-- BEGIN DOCUMENT TEXT --

The city will also award $1.95 million to the family of Justin Cook, who died of an asthma attack after police allegedly denied him his inhaler while taking him into custody during a traffic stop in September 2014.
The announcement of the settlements came just hours after the release of a blistering report by a Police Accountability Task Force revealed evidence of an alarming degree of institutional racism in the Chicago Police Department and recommended massive reform, including fostering more transparency, abolishing the Independent Police Review Authority, which investigates allegations of police misconduct, and renewing a focus on community policing. Chicago Mayor Rahm Emanuel commissioned the task force following the release of a video showing the police killing of Laquan McDonald in January, which sparked civil unrest in the city.
"Reform is possible if there is a will and a commitment. But where reform must begin is with an acknowledgment of the sad history and present conditions which have left the people totally alienated from the police, and afraid for their physical and emotional safety," read the draft report, according to the Chicago Tribune. "While many individuals and entities have a role to play, the change must start with CPD. CPD cannot begin to build trust, repair what is broken and tattered unless — from the top leadership on down — it faces these hard truths, acknowledges what it has done at the individual and institutional levels and earnestly reaches out with respect."

-- END DOCUMENT TEXT --

**AIM OF THE TASK:** Resume the article on Chicago's police settlements and the task force report, picking up right after its final sentence.

-- BEGIN INFORMATION SHOWN --

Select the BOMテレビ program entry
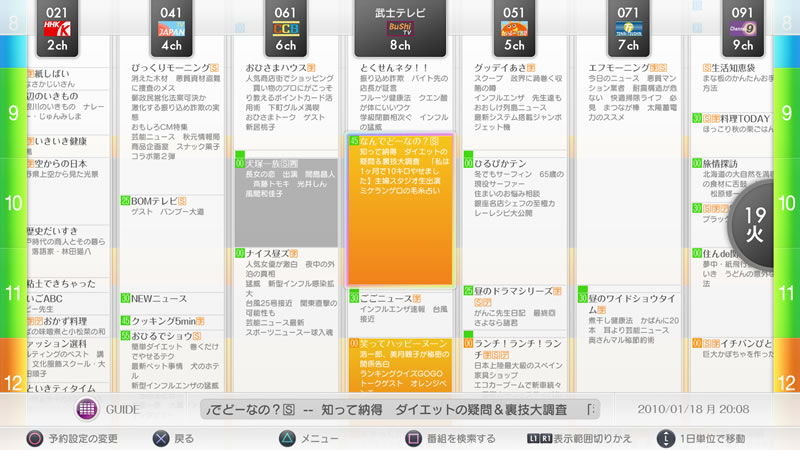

-- END INFORMATION SHOWN --

**EXERCISE RESULT:**
Less than a month ago, the Associated Press reported that Chicago had paid $662 million as a result of judgments, legal fees and settlements for police misconduct cases in the city since 2004.
“It's not that Chicago is overrun by bad or abusive police officers,” Craig Futterman, a University of Chicago law professor, said in March. “But here, a small percentage of officers has been allowed to abuse some of the most vulnerable Chicago residents with near-impunity.”